The plot doesn't make all that much sense - there's a good attempt at covering up this weakness with elaborate exposition involving the six phases of Johnson's mission during Johnson's meeting with a head image of his commander, but it's all mostly nonsense. Phase Four, for example, involves Johnson ascertaining if he can survive on Earthling blood, but Phase Two was already an increase to the amount of earth blood transmitted to Davanna (the alien's planet); shouldn't Phase Four and Phase Two be reversed? In all, it's questionable how only one agent can supply any significant amount of blood to help his planet.

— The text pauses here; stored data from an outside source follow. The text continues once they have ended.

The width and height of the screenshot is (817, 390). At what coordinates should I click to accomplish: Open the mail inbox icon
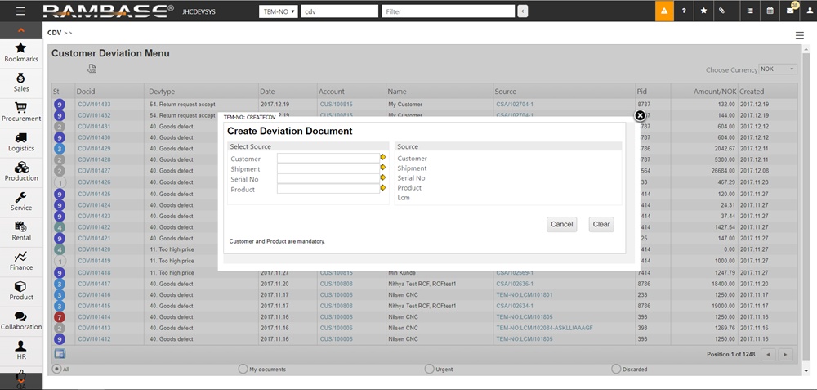click(790, 11)
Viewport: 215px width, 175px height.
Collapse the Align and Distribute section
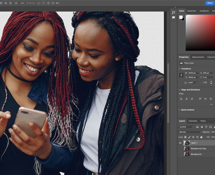179,90
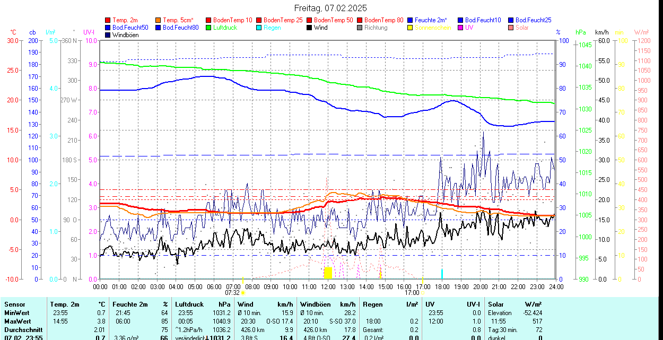663x340 pixels.
Task: Click the black Wind legend square
Action: click(x=310, y=28)
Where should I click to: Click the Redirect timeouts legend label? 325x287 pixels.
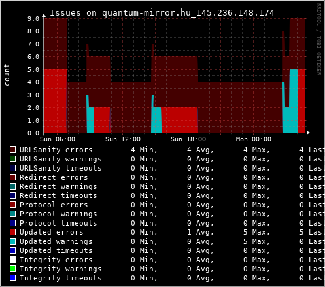[58, 195]
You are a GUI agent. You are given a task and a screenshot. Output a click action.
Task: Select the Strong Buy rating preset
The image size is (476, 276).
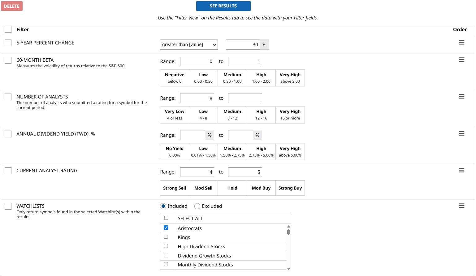(290, 188)
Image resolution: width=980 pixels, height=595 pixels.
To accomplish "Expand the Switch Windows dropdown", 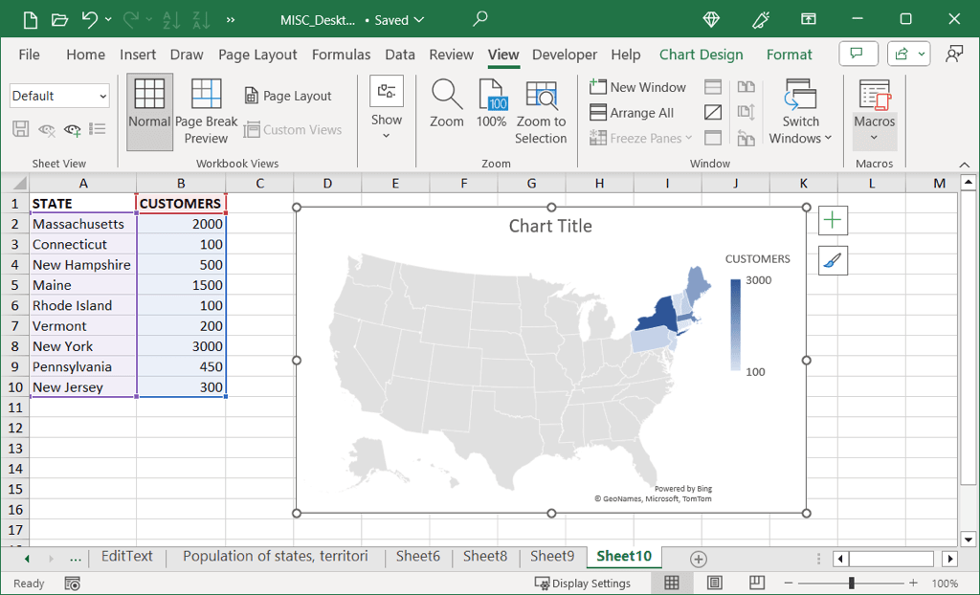I will (x=800, y=130).
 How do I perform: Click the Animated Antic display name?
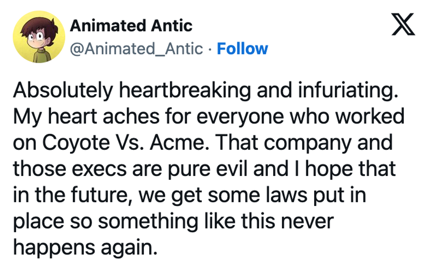click(x=131, y=26)
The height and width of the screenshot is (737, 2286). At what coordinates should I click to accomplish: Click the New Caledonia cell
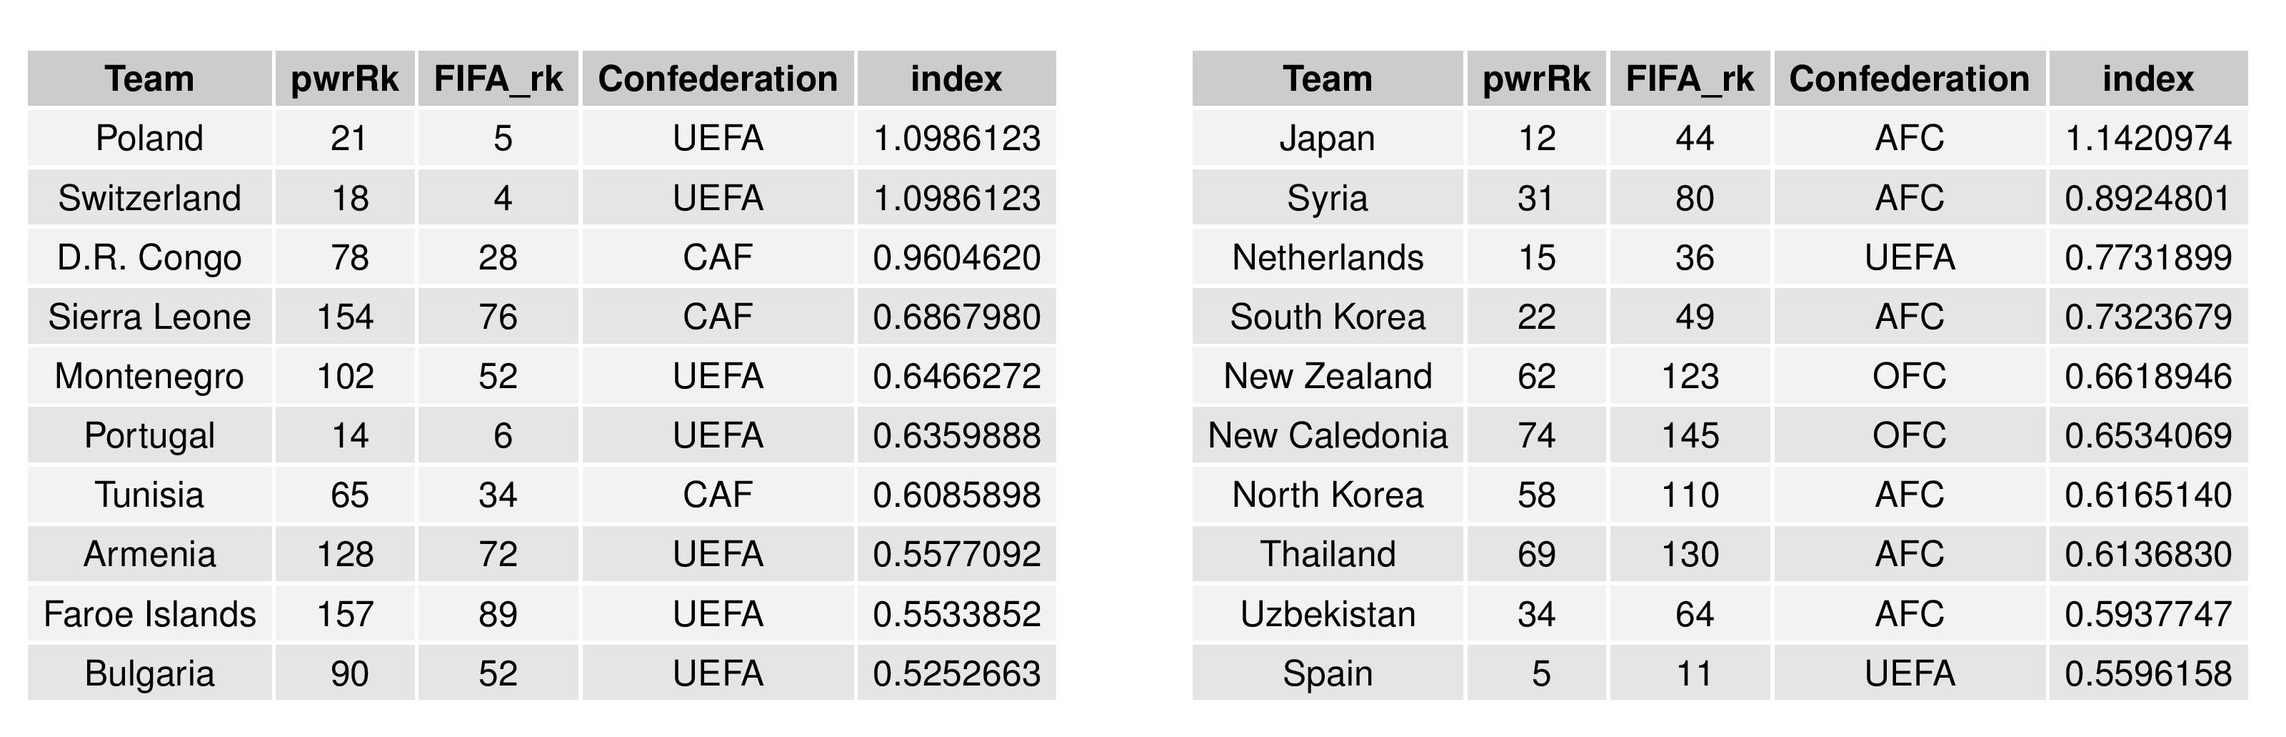click(x=1327, y=436)
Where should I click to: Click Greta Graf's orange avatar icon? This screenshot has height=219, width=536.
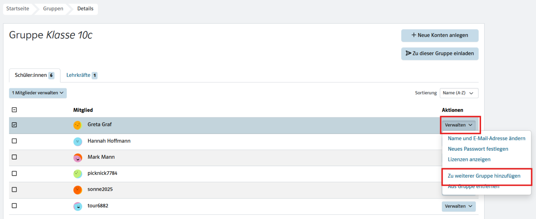coord(78,125)
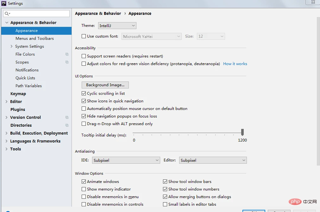Click the search magnifier icon in settings
320x212 pixels.
(7, 14)
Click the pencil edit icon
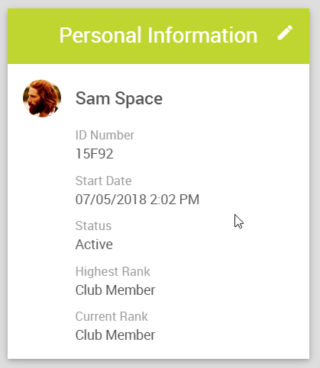 285,33
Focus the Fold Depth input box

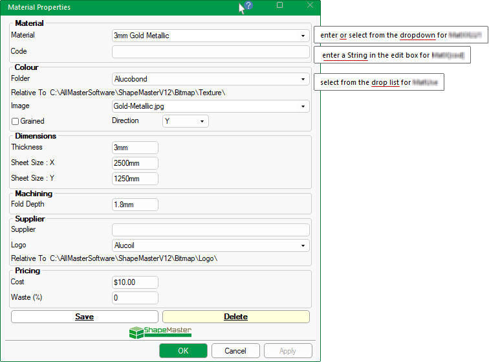(x=135, y=205)
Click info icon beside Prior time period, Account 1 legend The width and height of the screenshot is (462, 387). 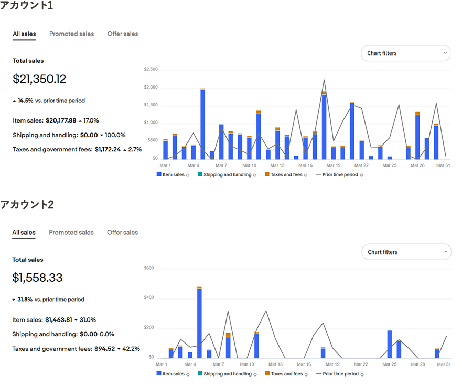pyautogui.click(x=362, y=175)
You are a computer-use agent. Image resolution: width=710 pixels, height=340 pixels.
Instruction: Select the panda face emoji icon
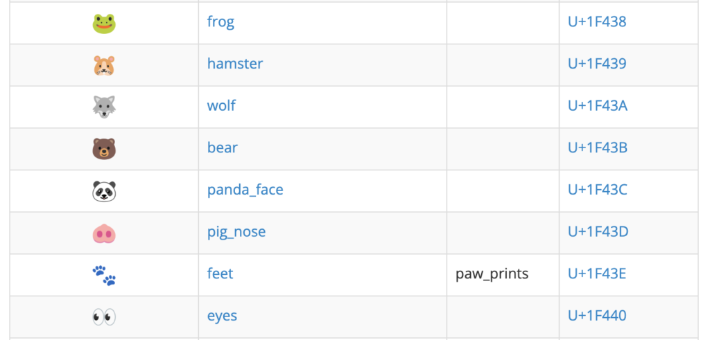tap(104, 191)
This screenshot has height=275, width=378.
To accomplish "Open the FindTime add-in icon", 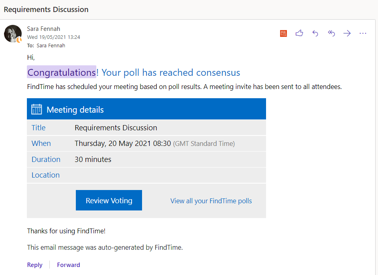I will click(283, 34).
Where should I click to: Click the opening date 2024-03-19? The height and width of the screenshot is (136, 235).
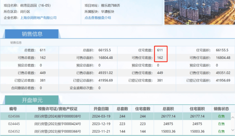click(x=101, y=116)
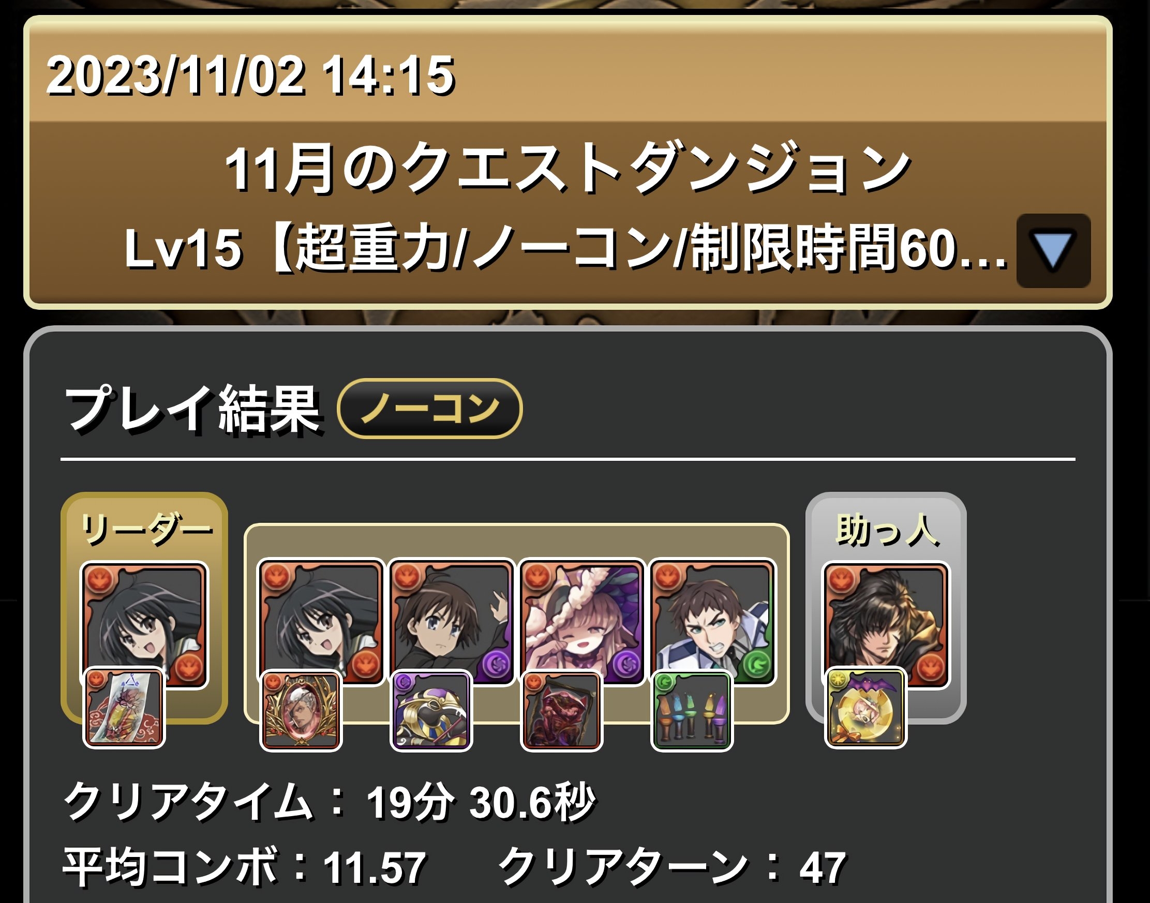This screenshot has width=1150, height=903.
Task: Tap the Lv15 超重力 dungeon name line
Action: click(x=566, y=247)
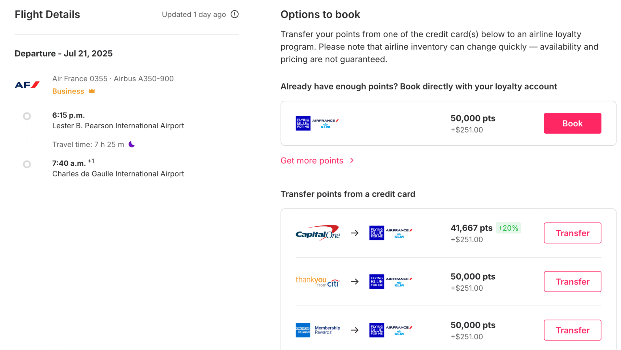Image resolution: width=621 pixels, height=350 pixels.
Task: Open the Get more points link
Action: (312, 161)
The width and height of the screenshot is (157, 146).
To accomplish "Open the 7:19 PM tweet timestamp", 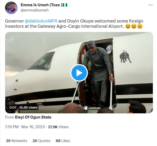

There are some entertaining moments, as is usual for a Corman feature: Dick Miller has a one-scene role as a door-to-door vacuum cleaner salesman who falls victim to the alien invader. His death scene is bizarre and off-beat. Haze's goon scenes with Garland are close to hilarious. And some of the alien's quirky outlook and decisions, such as inviting a trio of homeless bums to his house, are amusing. Overall, though, it's a bit on the slow side. The climactic scene, though a standard twist, does suggest that there was more to this invasion than we thought and makes more sense than the rest of the film. BoG's Score: 5 out of 10
Trivia of This Earth: actor Paul Birch had problems with the special contact lenses he had to wear in a few key scenes and this led to problems with Corman; as a result, a double is used for Birch in a couple of scenes, probably because Birch was suddenly unavailable.